Com sua eterna mania de ter o que falar, Alice procurava as palavras certas, mas sabia que não era sua vez de se pronunciar. Que não era sua vez de fazer acontecer. Que fez isso por anos a fio e cansou. A Alice que já havia imaginado o casamento, os filhos, as bodas, a vida toda. A Alice que não procurava pelo homem da vida dela, porque já havia encontrado. Mas precisava ser recíproco, sabe? Os dedos cansados de Danilo encontraram abrigo nos emaranhados do cabelo dela, as lágrimas brotavam do rosto de ambos sem nenhuma vergonha. A respiração era escassa, ofegante, apavorada. E no encostar dos lábios encontraram a tal reciprocidade que tanto falaram, procuraram e não acharam. Estava ali, depois de tanto rodeio, tantas viagens, amores findos e cartas agora finalmente lidas.
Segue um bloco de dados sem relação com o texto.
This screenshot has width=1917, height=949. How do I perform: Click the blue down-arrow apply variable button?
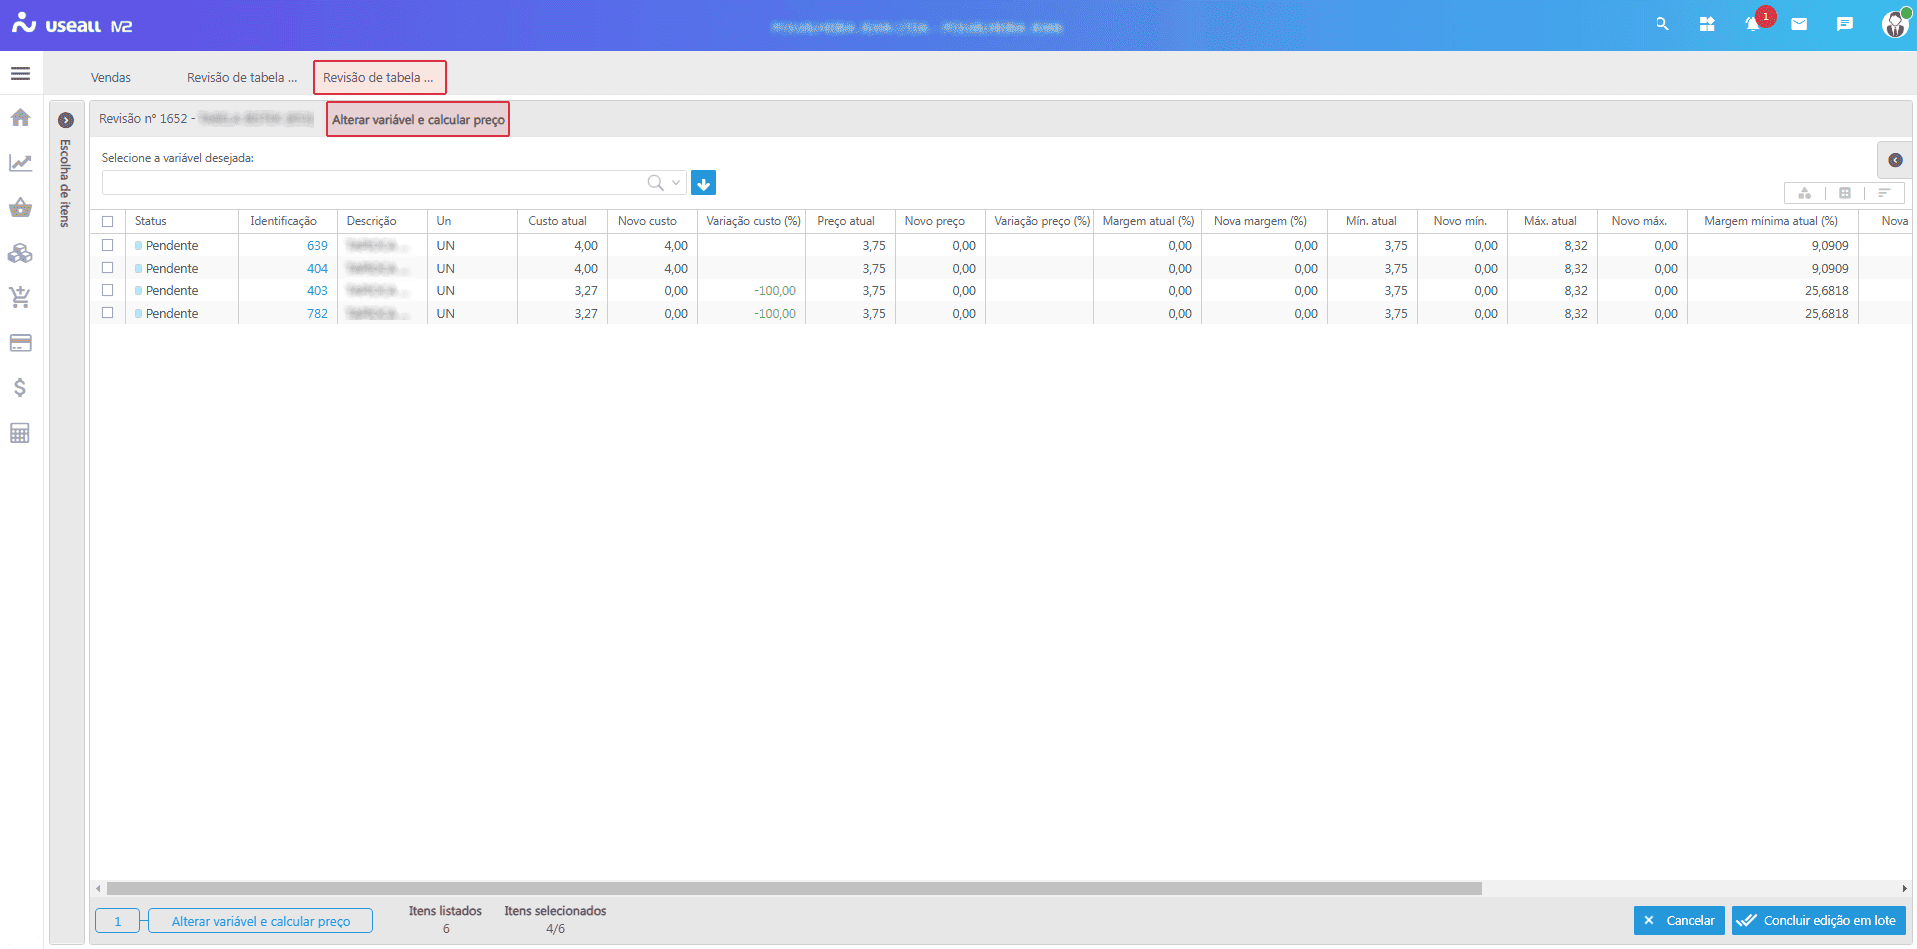(x=703, y=183)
E no chão daquele apartamento até então solitário, eles se encontraram. E bastava aquela vez para que não houvesse mais volta. Entenderam a demora, os desvios e os buracos da história. Danilo entendeu que não há boa consciência que brincasse com o destino. Alice descobriu que numa briga com o coração, é impossível ganhar. Que temos amor próprio apenas quando somos amados por alguém. Porque o amor desse alguém nos revela a nós um alguém tão esplêndido que nem sabíamos que podíamos ser.

Sabe como é, naquele chão frio, eles se amaram. Não houve “e se”. Houve o que aconteceu e o que continuará sendo até o fim dos dias. Porque assim que tem que ser. Os corpos nus e quentes se embriagavam de amor, recuperando o tempo perdido. O tempo que na verdade, aumentou o desejo de amar e ser amado daqueles dois seres. Não sei se você entende. Uma vez que Danilo entrou por aquela porta, só saiu para casar, trabalhar, ver o parto do primeiro filho – Miguel, indiozinho japonês, nariz de batata, cara de joelho, cinqüenta centímetros e três quilos. – Para buscar a filha na aula de Balé – Valentina, respondona, pidona, com os lábios da mãe, mas com o sorriso do pai. – Depois daquela noite, Danilo só saiu daquele apartamento com hora marcada pra voltar. Porque valeu a pena pegar o último voo vindo de Munique às quatro da manhã com todas as olheiras e bolsas e rugas. Porque valeu a pena Alice ter escrito cada carta, por ter cometido cada erro, por ter cedido a cada impulso. Porque tudo que viveram tinha que ser vivido separadamente, para que naquele chão frio, naquela noite quente, eles passassem a ser um só.